-- Extracted information follows --

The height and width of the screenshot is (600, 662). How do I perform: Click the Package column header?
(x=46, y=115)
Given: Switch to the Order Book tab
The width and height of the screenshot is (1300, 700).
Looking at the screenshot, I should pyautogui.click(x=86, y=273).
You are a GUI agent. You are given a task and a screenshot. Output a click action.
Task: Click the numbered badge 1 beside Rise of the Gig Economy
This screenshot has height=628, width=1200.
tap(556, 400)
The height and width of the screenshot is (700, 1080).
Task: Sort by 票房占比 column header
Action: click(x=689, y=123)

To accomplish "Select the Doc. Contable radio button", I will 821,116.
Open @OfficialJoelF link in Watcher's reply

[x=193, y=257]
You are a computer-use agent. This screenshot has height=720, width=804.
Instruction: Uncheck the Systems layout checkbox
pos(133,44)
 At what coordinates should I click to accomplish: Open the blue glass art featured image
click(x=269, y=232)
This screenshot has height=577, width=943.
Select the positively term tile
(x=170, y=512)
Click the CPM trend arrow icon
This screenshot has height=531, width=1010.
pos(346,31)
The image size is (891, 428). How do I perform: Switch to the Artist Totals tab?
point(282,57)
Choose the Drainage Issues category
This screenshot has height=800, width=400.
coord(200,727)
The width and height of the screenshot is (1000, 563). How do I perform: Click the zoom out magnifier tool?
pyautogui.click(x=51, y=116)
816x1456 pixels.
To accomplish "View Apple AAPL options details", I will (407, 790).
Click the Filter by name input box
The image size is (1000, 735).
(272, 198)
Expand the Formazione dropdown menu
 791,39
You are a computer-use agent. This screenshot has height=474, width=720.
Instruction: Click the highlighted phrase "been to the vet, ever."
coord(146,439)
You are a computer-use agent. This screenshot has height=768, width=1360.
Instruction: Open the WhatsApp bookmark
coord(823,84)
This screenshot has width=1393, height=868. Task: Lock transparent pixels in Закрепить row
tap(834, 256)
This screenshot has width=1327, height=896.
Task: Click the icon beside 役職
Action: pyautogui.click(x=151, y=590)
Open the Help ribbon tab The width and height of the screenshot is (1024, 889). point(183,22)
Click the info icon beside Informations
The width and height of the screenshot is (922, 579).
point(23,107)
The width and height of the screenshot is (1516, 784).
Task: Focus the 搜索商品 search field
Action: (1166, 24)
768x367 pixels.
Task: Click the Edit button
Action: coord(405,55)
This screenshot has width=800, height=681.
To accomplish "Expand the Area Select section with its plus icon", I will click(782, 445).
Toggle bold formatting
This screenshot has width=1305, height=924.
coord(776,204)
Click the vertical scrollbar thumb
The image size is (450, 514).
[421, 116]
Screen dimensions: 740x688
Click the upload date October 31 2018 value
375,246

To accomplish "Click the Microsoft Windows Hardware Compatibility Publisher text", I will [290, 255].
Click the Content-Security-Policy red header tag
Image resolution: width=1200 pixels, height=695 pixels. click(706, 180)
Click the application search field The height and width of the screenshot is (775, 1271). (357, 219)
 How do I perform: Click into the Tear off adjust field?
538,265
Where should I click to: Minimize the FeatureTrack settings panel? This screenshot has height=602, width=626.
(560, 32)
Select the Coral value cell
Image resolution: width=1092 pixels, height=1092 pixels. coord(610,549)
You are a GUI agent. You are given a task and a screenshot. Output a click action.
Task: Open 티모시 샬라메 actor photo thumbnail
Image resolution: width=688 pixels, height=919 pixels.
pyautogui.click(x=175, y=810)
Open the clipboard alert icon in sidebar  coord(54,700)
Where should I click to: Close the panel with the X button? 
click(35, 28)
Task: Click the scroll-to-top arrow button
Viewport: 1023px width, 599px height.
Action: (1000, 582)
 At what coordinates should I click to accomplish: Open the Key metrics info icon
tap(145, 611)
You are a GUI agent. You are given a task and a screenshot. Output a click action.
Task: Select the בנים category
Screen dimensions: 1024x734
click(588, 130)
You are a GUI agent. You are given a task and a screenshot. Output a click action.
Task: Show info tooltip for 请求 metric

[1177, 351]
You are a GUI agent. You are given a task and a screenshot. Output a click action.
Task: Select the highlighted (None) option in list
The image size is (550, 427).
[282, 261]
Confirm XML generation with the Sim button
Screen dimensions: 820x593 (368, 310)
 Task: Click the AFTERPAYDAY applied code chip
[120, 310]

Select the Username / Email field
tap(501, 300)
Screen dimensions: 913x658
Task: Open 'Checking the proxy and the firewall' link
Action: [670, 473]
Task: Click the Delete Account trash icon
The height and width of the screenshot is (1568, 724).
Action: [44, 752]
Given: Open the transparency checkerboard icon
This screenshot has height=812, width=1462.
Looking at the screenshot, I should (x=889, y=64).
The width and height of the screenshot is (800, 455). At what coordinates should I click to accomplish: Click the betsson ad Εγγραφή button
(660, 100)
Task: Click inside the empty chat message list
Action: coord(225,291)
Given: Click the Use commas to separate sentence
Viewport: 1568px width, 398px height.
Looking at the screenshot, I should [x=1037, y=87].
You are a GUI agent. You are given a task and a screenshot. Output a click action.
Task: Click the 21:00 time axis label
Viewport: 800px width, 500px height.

-- Extracted information concluded --

• [Required work]: Give the records again, complete and exact.

• [Answer area]:
The height and width of the screenshot is (600, 662). How do I perform: Click the Package column header?
(x=46, y=115)
Given: Switch to the Order Book tab
The width and height of the screenshot is (1300, 700).
Looking at the screenshot, I should pyautogui.click(x=86, y=273).
You are a GUI agent. You are given a task and a screenshot. Output a click action.
Task: Click the numbered badge 1 beside Rise of the Gig Economy
This screenshot has height=628, width=1200.
tap(556, 400)
The height and width of the screenshot is (700, 1080).
Task: Sort by 票房占比 column header
Action: click(x=689, y=123)

To accomplish "Select the Doc. Contable radio button", I will 821,116.
Open @OfficialJoelF link in Watcher's reply

[x=193, y=257]
You are a computer-use agent. This screenshot has height=720, width=804.
Instruction: Uncheck the Systems layout checkbox
pos(133,44)
 At what coordinates should I click to accomplish: Open the blue glass art featured image
click(x=269, y=232)
This screenshot has height=577, width=943.
Select the positively term tile
(x=170, y=512)
Click the CPM trend arrow icon
This screenshot has height=531, width=1010.
pos(346,31)
The image size is (891, 428). How do I perform: Switch to the Artist Totals tab?
point(282,57)
Choose the Drainage Issues category
This screenshot has height=800, width=400.
coord(200,727)
The width and height of the screenshot is (1000, 563). How do I perform: Click the zoom out magnifier tool?
pyautogui.click(x=51, y=116)
816x1456 pixels.
To accomplish "View Apple AAPL options details", I will (407, 790).
Click the Filter by name input box
The image size is (1000, 735).
(272, 198)
Expand the Formazione dropdown menu
 791,39
You are a computer-use agent. This screenshot has height=474, width=720.
Instruction: Click the highlighted phrase "been to the vet, ever."
coord(146,439)
You are a computer-use agent. This screenshot has height=768, width=1360.
Instruction: Open the WhatsApp bookmark
coord(823,84)
This screenshot has width=1393, height=868. Task: Lock transparent pixels in Закрепить row
tap(834, 256)
This screenshot has width=1327, height=896.
Task: Click the icon beside 役職
Action: pyautogui.click(x=151, y=590)
Open the Help ribbon tab The width and height of the screenshot is (1024, 889). point(183,22)
Click the info icon beside Informations
The width and height of the screenshot is (922, 579).
point(23,107)
The width and height of the screenshot is (1516, 784).
Task: Focus the 搜索商品 search field
Action: (1166, 24)
768x367 pixels.
Task: Click the Edit button
Action: coord(405,55)
This screenshot has width=800, height=681.
To accomplish "Expand the Area Select section with its plus icon", I will click(782, 445).
Toggle bold formatting
This screenshot has width=1305, height=924.
coord(776,204)
Click the vertical scrollbar thumb
The image size is (450, 514).
[421, 116]
Screen dimensions: 740x688
Click the upload date October 31 2018 value
375,246

To accomplish "Click the Microsoft Windows Hardware Compatibility Publisher text", I will [290, 255].
Click the Content-Security-Policy red header tag
Image resolution: width=1200 pixels, height=695 pixels. click(706, 180)
Click the application search field The height and width of the screenshot is (775, 1271). (357, 219)
 How do I perform: Click into the Tear off adjust field?
538,265
Where should I click to: Minimize the FeatureTrack settings panel? This screenshot has height=602, width=626.
(560, 32)
Select the Coral value cell
Image resolution: width=1092 pixels, height=1092 pixels. coord(610,549)
You are a GUI agent. You are given a task and a screenshot. Output a click action.
Task: Open 티모시 샬라메 actor photo thumbnail
Image resolution: width=688 pixels, height=919 pixels.
pyautogui.click(x=175, y=810)
Open the clipboard alert icon in sidebar  coord(54,700)
Where should I click to: Close the panel with the X button? 
click(35, 28)
Task: Click the scroll-to-top arrow button
Viewport: 1023px width, 599px height.
Action: (1000, 582)
 At what coordinates should I click to accomplish: Open the Key metrics info icon
tap(145, 611)
You are a GUI agent. You are given a task and a screenshot. Output a click action.
Task: Select the בנים category
Screen dimensions: 1024x734
click(588, 130)
You are a GUI agent. You are given a task and a screenshot. Output a click action.
Task: Show info tooltip for 请求 metric

[1177, 351]
You are a GUI agent. You are given a task and a screenshot. Output a click action.
Task: Select the highlighted (None) option in list
The image size is (550, 427).
[282, 261]
Confirm XML generation with the Sim button
Screen dimensions: 820x593 (368, 310)
 Task: Click the AFTERPAYDAY applied code chip
[120, 310]

Select the Username / Email field
tap(501, 300)
Screen dimensions: 913x658
Task: Open 'Checking the proxy and the firewall' link
Action: [670, 473]
Task: Click the Delete Account trash icon
The height and width of the screenshot is (1568, 724).
Action: [44, 752]
Given: Open the transparency checkerboard icon
This screenshot has height=812, width=1462.
Looking at the screenshot, I should (x=889, y=64).
The width and height of the screenshot is (800, 455). At what coordinates should I click to accomplish: Click the betsson ad Εγγραφή button
(660, 100)
Task: Click inside the empty chat message list
Action: coord(225,291)
Given: Click the Use commas to separate sentence
Viewport: 1568px width, 398px height.
Looking at the screenshot, I should [x=1037, y=87].
You are a GUI agent. You are given a task and a screenshot. Output a click action.
Task: Click the 21:00 time axis label
Viewport: 800px width, 500px height.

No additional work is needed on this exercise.